Na linha de fundo do que para muitos, pretende o selo, paira um propósito de eliminação progressiva das escolas não premiadas, consoante a imagem renitente do “excesso” das faculdades de direito no País. É o que implicaria em contra-argumentar-se: o que seria melhor para a Nação como um todo? Extirpar os cursos, salgarem-se os seus lugares, travando o acesso ao terceiro grau desta mocidade vocacionada ao direito? Ou ver esses cursos como instrumento de difusão ampla da cultura-cidadã, num impulso mais profundo da auto-estima de uma geração, independentemente das dinâmicas do mercado da advocacia brasileira? Mantenha a OAB os seus selos e as suas galas. Mas guarde alguma consonância na sua recomendação entre as escolas que mais aprovam os seus egressos na mesma Ordem, e as aquinhoadas com o farfalho da sua comenda. É precária a simetria de seus critérios de valor. Os neoformados, de competência reconhecida nessa Ordem, não são os do podium das excelências da lista egrégia.


A OAB não tem rival entre as velhas corporações para fazer praça de sua importância e respeito na sociedade brasileira.

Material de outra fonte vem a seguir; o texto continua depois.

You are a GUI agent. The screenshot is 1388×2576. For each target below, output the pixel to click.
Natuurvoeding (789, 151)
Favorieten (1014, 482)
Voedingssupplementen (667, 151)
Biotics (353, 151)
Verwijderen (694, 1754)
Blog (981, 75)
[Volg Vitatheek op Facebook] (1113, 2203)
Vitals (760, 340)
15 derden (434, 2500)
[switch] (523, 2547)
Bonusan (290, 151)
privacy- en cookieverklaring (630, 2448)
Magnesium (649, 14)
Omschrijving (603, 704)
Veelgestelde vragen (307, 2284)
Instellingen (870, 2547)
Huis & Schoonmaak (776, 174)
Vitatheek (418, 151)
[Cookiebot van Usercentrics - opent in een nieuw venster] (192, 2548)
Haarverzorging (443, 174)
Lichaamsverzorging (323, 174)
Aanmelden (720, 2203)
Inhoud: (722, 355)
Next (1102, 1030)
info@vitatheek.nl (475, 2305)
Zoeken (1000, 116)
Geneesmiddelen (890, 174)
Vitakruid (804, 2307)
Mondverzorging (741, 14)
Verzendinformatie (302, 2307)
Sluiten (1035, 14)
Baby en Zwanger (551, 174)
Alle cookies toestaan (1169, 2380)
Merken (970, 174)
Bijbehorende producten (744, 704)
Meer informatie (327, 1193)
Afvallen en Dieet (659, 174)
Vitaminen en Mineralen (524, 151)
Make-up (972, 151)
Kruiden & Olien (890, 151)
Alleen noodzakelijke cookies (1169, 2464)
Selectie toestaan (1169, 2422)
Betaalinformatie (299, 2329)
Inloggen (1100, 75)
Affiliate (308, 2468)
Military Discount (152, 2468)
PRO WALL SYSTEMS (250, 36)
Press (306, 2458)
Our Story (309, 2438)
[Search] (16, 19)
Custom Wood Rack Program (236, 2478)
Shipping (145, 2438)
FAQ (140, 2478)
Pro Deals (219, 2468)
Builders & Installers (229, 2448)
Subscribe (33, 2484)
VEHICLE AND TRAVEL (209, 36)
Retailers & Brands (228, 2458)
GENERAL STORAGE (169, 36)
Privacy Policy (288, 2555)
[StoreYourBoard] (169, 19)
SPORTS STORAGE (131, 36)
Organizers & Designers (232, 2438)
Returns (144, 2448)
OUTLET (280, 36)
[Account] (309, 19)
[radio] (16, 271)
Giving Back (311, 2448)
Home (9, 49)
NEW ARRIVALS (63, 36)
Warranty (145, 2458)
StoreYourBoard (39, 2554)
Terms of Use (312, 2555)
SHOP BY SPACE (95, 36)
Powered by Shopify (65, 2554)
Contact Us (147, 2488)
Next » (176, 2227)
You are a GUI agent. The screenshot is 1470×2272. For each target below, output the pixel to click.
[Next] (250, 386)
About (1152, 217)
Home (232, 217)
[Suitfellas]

Há que permitir-lhe, por isso mesmo, o gosto e o exercício de preferências e recomendações. Não se dá conta, entretanto, do crime de imagem a que pode levar à presunção da falta do selo; o contágio da idéia de reprovação dos cursos sem o crachá. Nossa sociedade civil só tem a aplaudir que a OAB se pronuncie, à vontade, sobre os cursos de direito, no que deles espere a profissão. Ajude e complete o esforço de educação nacional, nesta área crítica da nossa mudança. Mas não queira substituir-se ao controle da qualidade que não é seu. Nem pode se compadecer com uma interveniência que soa mais ao País dos donos do poder que à nação dos bacharéis que não cessa de confrontá-los.